Parallel Programming with Microsoft .Net : Futures - Example: The Adatum Financial Dashboard

2/19/2011 5:12:47 PM

Here’s an example of how the Futures pattern can be used in an application. The example shows how you can run computationally intensive operations in parallel in an application that uses a graphical user interface (GUI).

Adatum is a financial services firm that provides a financial dashboard application to its employees. The application, known as the Adatum Dashboard, allows employees to perform analyses of financial markets. The dashboard application runs on an employee’s desktop workstation. The Adatum Dashboard analyzes historical data instead of a stream of real-time price data. The analysis it performs is computationally intensive, but there is also some I/O latency because the Adatum Dashboard application collects input data from several sources over the network.

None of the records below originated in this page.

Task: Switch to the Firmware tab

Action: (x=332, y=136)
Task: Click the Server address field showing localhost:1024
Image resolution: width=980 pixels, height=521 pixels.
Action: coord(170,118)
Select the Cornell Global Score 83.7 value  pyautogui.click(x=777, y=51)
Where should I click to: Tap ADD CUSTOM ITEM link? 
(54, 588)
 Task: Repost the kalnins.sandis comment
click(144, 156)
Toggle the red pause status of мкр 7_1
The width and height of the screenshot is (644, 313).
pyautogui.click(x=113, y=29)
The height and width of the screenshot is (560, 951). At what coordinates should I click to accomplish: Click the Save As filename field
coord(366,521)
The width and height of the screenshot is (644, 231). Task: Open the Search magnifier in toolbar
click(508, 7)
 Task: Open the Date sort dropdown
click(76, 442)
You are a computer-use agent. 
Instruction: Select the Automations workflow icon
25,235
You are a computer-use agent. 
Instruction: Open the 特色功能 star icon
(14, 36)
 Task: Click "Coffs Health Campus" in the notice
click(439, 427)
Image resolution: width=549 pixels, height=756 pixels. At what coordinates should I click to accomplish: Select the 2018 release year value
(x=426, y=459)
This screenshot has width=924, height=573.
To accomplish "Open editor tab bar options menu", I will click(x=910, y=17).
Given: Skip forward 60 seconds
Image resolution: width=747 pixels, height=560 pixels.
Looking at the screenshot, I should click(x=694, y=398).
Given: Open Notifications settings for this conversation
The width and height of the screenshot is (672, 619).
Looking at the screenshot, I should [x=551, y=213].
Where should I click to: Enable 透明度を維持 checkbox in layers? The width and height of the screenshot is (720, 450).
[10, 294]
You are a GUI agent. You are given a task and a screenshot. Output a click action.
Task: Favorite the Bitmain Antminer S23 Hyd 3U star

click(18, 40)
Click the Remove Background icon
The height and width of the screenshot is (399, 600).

After the application has the market data, it merges the datasets together. The application normalizes the merged market data and then performs an analysis step. After the analysis, it creates a market model. It also performs these same steps for historical market data from the Federal Reserve System. After the current and historical models are ready, the application compares the two models and makes a market recommendation of “buy,” “sell,” or “hold.” You can visualize these steps as a graph. Figure 1 illustrates this.

Figure 1. Adatum Dashboard tasks

The tasks in this diagram communicate by specific types of business objects. These are implemented as .NET classes in the Adatum Dashboard application.

You can download the source code for the Adatum Dashboard application from the CodePlex site at http://parallelpatterns.codeplex.com in the Chapter5\A-Dash project. The application consists of four parts: the business object definitions, an analysis engine, a view model, and the user interface, or the view. Figure 2 illustrates this.

Figure 2. Adatum Dashboard application

1. The Business Objects

The Adatum Dashboard uses immutable data types. Objects of these types cannot be modified after they are created, which makes them well suited to parallel applications.

The StockDataCollection class represents a time series of closing prices for a group of securities. You can think of this as a dictionary indexed by a stock symbol. Conceptually, the values are arrays of prices for each security. You can merge StockDataCollection values as long as the stock symbols don’t overlap. The result of the merge operation is a new StockDataCollection value that contains the time series of the inputs.

The StockAnalysisCollection class is the result of the analysis step. Similarly, the MarketModel and MarketRecommendation classes are the outputs of the modeling and the comparison phases of the application. The MarketRecommendation class has a property that contains a “buy, hold, or sell” decision.

2. The Analysis Engine

The Adatum Dashboard’s AnalysisEngine class produces a market recommendation from the market data it receives.

The sequential process is shown in the following code.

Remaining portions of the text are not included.